Deux semaines après la mort de son frère, Sami Ayadi, à l’hôpital Charles-Nicolle de Tunis, au terme de plus de dix mois d’incarcération, Faten Ayadi ne décolère pas. « Je veux rendre justice à mon frère, je n’abandonnerai pas », affirme-t-elle.
Depuis le début des épisodes caniculaires en Tunisie, en juillet, les signalements de décès suspects en prison se multiplient de la part d’acteurs de la société civile. La Ligue tunisienne des droits de l’homme (LTDH) en a dénombré vingt, selon un décompte réalisé jusqu’à la fin août et rendu public le 3 septembre — l’organisation n’a pas précisé la période exacte lors de laquelle ces morts sont survenues.
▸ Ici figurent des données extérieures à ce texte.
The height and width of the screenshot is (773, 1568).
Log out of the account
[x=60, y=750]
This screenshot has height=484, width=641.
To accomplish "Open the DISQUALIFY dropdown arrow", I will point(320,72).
Parmi les victimes figure Sami Ayadi, commerçant de 52 ans. Marié et père de deux enfants, il avait été incarcéré en octobre 2025 pour des délits financiers. Il est mort à l’hôpital vendredi 28 août, après avoir été victime d’un malaise dans sa cellule à la prison civile de Mornaguia, dans la banlieue de Tunis. « Il n’avait aucun problème de santé. Mais, lors de la visite précédente, il m’avait fait comprendre, sans oser se plaindre ouvertement, qu’il suffoquait à cause de la chaleur », témoigne sa sœur, précisant que la cellule dans laquelle il se trouvait était surpeuplée.